In Anthony’s (co-author: Ladykiller, 2010) thriller, a woman who suspects her husband of adultery soon fears that he may be guilty of much worse.
The fourth time was the charm for Helen Goode, a company vice president living in the small town of Benedict, Pennsylvania. The last 10 years with Beau, a local judge and hubby No. 4, has convinced her that this marriage will stick. That is, until she gets news from Beau’s assistant, Louie, who fears Beau may be having an affair with staff member Emily Watson. Helen’s shaken by the mere possibility, and her condition is further aggravated when she hears someone has beaten Emily to death.

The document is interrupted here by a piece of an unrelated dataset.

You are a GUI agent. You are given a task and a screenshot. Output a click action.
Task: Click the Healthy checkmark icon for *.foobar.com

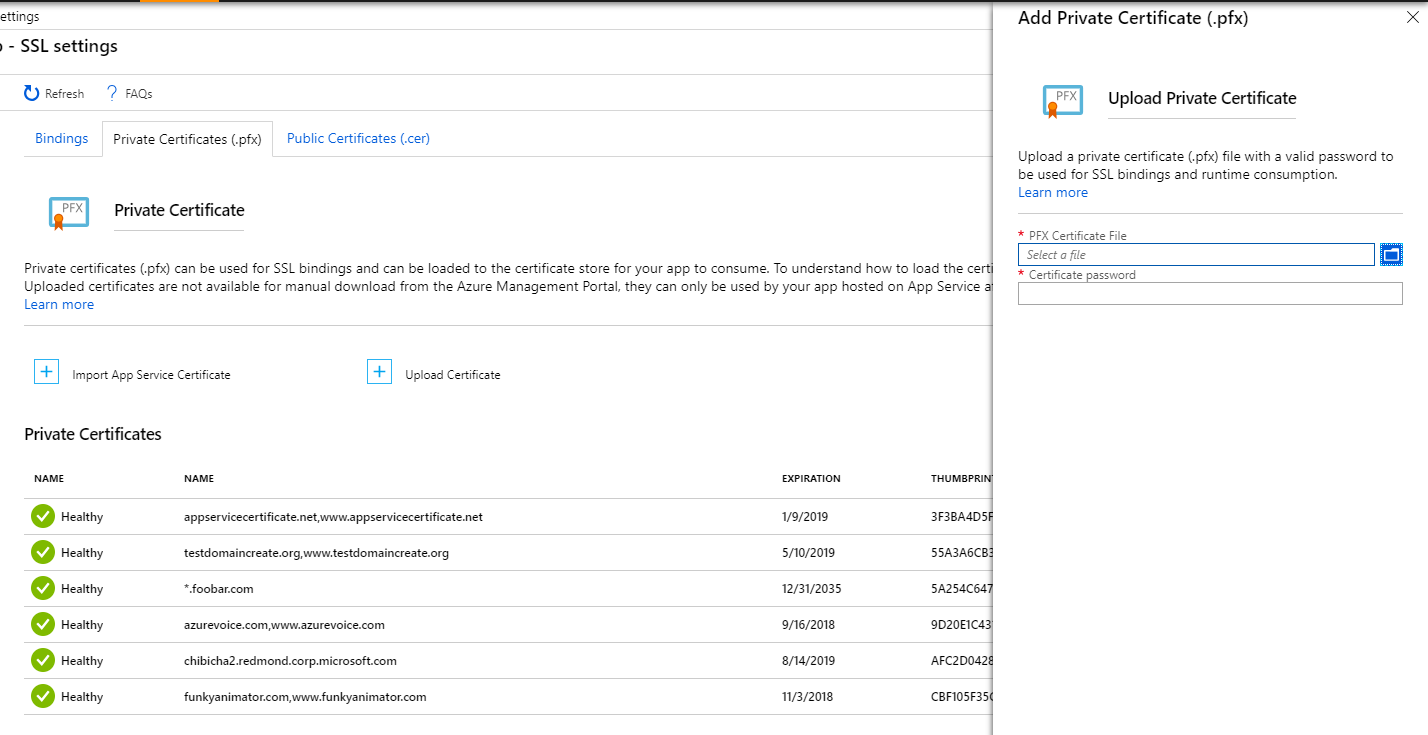point(42,588)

She believes that Beau is a killer, and his stashing a bundle of bloody clothes in the dryer confirms her suspicions. All of Benedict, meanwhile, is distraught by the murder, and a fatal car accident involving Helen’s co-worker doesn’t help. Nevertheless, Helen puts all of her effort into proving that Beau’s not Emily’s killer. But even if he’s not, Helen might still be in danger from a murderous individual who finds her investigation a bit too meddlesome. Anthony loads her tale with conspiracies: blackmail, death threats, and a stalker-ish state trooper who’s sure Beau is dirty. A political connection to the slain family, and one of Beau’s friends, brings in both the FBI and Beau; the latter initiates a personal investigation that parallels and may converge with Helen’s own. Anthony excels at keeping tensions high. Mystery, in contrast, is sparse; pertinent info often comes from people spilling details with very little prompting—including at least one confession. Likewise, a crucial piece of evidence is later negated by someone with intimate knowledge of the murderer’s deed. The resolution, however, is clever and thorough, with a wickedly funny coda.
An astute protagonist and her maybe-homicidal partner propel a conventional albeit diverting mystery.